■ Work required ■
Pictures are to be left out; otherwise, copy exactly the lines from the line containing "Viewport: 485px width, 643px" through the end of the data.

Data excerpts
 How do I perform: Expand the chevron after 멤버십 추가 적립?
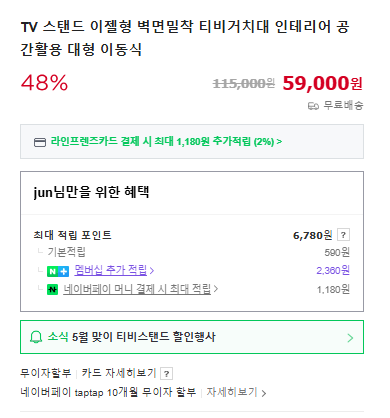pos(152,270)
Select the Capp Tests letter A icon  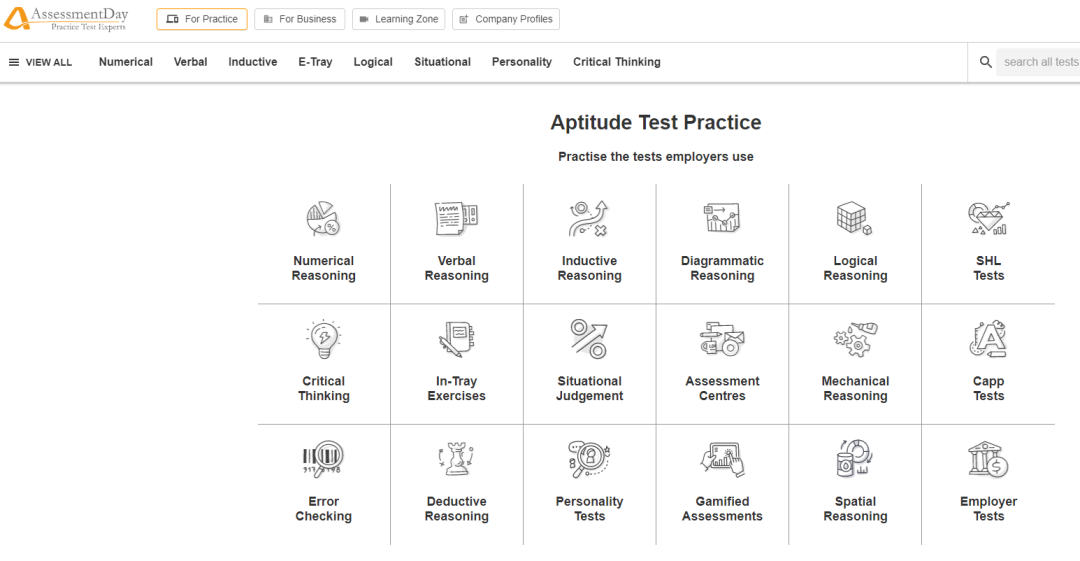tap(988, 339)
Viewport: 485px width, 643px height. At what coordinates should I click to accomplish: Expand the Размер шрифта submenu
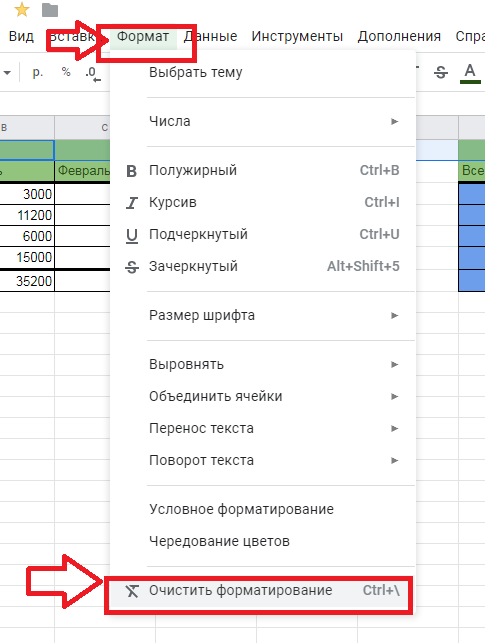point(262,315)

■ Exercise response ■
Viewport: 485px width, 643px height. At what coordinates should I click to accomplish: Expand the Размер шрифта submenu
point(262,315)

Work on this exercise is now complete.